If you're looking at photos of people? Photography is an art form. Lenses don't capture the world as it really is. In order for a person to look like they do in real life? They have to be wearing makeup (or the photographer has to be genius). It's a mechanical issue. Not only that, but not all kinds of makeup photograph well. The kind of makeup worn by models and actors? Is not what those self same models and actresses will wear on the street. It would (and does) look clownish.

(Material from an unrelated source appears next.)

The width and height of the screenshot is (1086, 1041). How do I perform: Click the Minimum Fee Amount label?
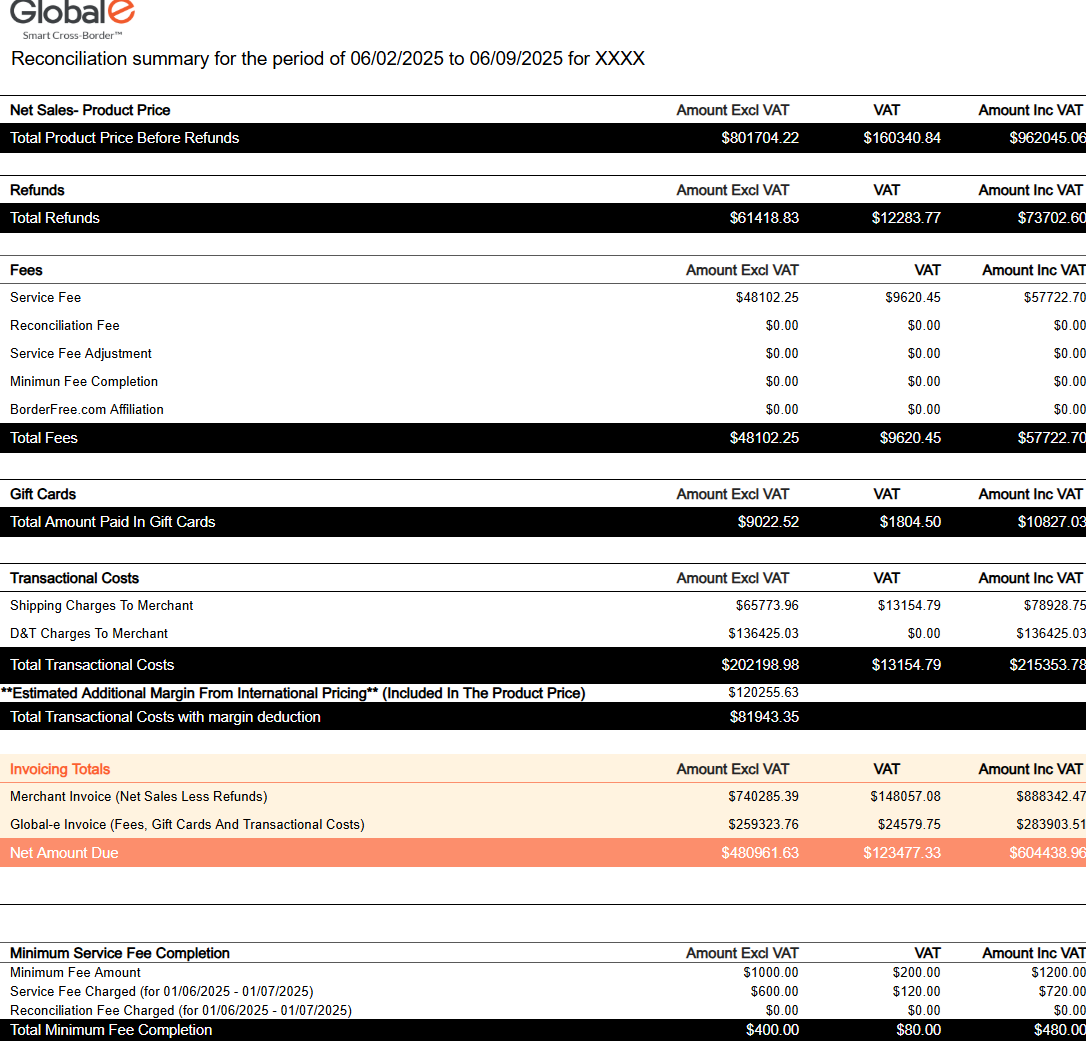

Unless you have a very skilled photographer (with tens of thousands in equipment, which is why I sent you to the Nat.Geo.Soc images... Because those are some of the few people who can manage it with a combo of both equipment and skill)... Anyone without makeup on will look terrible. Skin goes splotchy and marked up. Features our eyes alight on in real life are less prominent than the features the lens brings to the forefront. Even prisoners of war look "fat" (compared to real life, and that's pretty horrifying in and of itself). Cameras simply don't capture things as they really are, much less how we see them. And that right there is why photography is more art than science. The best 8k camera, with 20k in lenses? Won't show you the world how you actually see it. The photographer is the one who captures spirits and moments in time. Who is able to get on film what we actually see.

Skilled makeup application, however, with the right makeup... Saves about 15k in equipment. FaceTune is an application which will do so, also. Even a selfie with no makeup, after it's been FaceTuned, will look as if it's been shot with a great camera on a face painted in pigments the camera can actually pick up.

Anyhow... Since you have an analytical mind,,, that might be what it's trying to tell you. That the factor involved between great picture, and a cringe-picture, is makeup.

Makeup doesn't = beauty.

It does = beauty even a crap camera operated by a chimpanzee can see.
 
I don't wear make up unless going out somewhere special, and then it is very minimalistic and natural looking.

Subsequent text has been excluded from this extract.